Exercise aim: Could you reproduce, word for word, the section of the talent-show review below that begins with the words containing "She has a little" and ends with "17 and pregnant."?

Study text:

She has a little too much glitter on her eyelids. That’s the first thing one might notice about Autumn (newcomer Sidney Flanigan). Then there’s the costume jewelry and the gaudy pink polyester jacket à la Grease. All the usual offenders are accounted for in the small-town talent show where Autumn is performing: an Elvis Presley routine, a barbershop quartet, and one too many dance numbers. However, despite appearances, Autumn’s musical act is markedly different from her fellow classmates. She sings her heart out, an acoustic ballad about love and cruelty, but there’s a heaviness in her presence, suggesting the pleasures of youth have all but left her. Even in the face of hecklers, Autumn projects an uncommon sense of self-possession. She’s not easily shaken. But she’s also 17 and pregnant.

Stored data
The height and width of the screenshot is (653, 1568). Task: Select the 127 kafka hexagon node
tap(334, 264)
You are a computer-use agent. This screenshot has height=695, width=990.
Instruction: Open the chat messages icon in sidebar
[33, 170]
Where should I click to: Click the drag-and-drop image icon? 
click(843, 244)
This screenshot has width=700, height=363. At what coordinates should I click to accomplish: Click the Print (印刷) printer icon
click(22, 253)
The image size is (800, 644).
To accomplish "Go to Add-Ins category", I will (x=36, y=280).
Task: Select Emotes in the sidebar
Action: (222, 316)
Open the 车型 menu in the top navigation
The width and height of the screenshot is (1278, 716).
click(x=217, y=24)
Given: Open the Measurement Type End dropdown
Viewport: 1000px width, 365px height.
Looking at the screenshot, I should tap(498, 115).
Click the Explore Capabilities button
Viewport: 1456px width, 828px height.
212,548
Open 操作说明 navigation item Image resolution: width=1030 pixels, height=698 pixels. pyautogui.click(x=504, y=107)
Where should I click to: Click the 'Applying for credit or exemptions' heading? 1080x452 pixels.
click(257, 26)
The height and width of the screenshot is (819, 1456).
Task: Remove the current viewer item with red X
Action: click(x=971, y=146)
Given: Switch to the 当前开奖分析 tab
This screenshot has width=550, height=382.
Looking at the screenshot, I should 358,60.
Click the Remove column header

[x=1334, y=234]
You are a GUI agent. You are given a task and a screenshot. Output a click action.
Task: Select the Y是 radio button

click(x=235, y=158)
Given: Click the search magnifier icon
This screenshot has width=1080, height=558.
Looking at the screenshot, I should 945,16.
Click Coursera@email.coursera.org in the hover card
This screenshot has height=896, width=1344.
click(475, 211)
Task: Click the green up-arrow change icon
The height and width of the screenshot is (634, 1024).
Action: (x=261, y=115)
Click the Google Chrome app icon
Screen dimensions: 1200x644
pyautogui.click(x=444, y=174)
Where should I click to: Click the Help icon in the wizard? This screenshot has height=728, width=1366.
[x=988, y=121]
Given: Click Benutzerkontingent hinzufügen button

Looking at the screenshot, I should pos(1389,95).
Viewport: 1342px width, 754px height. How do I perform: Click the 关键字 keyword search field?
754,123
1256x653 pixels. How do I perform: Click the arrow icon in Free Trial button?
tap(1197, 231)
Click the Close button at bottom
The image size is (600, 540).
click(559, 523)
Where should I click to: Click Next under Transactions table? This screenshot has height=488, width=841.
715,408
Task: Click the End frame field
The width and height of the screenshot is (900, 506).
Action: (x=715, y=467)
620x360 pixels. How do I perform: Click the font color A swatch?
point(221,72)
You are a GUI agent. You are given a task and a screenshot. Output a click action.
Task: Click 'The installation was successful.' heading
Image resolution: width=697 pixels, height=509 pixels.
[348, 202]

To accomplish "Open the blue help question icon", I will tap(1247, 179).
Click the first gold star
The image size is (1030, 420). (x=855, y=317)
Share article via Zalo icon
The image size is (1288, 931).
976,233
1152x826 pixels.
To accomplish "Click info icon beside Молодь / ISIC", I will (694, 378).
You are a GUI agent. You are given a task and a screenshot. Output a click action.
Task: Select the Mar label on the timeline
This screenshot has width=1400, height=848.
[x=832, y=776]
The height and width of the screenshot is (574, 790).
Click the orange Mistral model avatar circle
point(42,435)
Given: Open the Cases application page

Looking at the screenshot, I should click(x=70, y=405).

Result of this task:
She has a little too much glitter on her eyelids. That’s the first thing one might notice about Autumn (newcomer Sidney Flanigan). Then there’s the costume jewelry and the gaudy pink polyester jacket à la Grease. All the usual offenders are accounted for in the small-town talent show where Autumn is performing: an Elvis Presley routine, a barbershop quartet, and one too many dance numbers. However, despite appearances, Autumn’s musical act is markedly different from her fellow classmates. She sings her heart out, an acoustic ballad about love and cruelty, but there’s a heaviness in her presence, suggesting the pleasures of youth have all but left her. Even in the face of hecklers, Autumn projects an uncommon sense of self-possession. She’s not easily shaken. But she’s also 17 and pregnant.